Aim of the exercise - One part of the entries below is wanted: the lines from the one containing "Image resolution: width=980" through the one containing "Open the hamburger". Write those out exactly and nothing else.

Record set -
# # # #

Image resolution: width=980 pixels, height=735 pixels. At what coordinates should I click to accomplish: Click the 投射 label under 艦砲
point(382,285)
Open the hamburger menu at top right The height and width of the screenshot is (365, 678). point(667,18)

# # # #

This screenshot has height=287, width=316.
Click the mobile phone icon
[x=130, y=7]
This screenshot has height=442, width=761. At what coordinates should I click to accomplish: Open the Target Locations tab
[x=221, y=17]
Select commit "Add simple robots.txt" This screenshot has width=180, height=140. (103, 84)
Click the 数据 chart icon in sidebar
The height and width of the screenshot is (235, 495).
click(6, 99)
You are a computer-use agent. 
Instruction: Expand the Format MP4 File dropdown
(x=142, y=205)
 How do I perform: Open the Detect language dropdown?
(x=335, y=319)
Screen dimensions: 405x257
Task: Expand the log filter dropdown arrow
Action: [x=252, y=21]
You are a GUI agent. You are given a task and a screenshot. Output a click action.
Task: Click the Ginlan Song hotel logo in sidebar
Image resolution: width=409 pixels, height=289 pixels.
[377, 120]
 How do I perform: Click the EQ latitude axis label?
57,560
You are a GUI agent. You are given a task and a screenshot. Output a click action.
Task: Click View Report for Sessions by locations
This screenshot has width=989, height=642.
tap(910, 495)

# # # #

Answer to this task -
Image resolution: width=980 pixels, height=735 pixels. At what coordinates should I click to accomplish: Click the 投射 label under 艦砲
point(382,285)
Open the hamburger menu at top right The height and width of the screenshot is (365, 678). point(667,18)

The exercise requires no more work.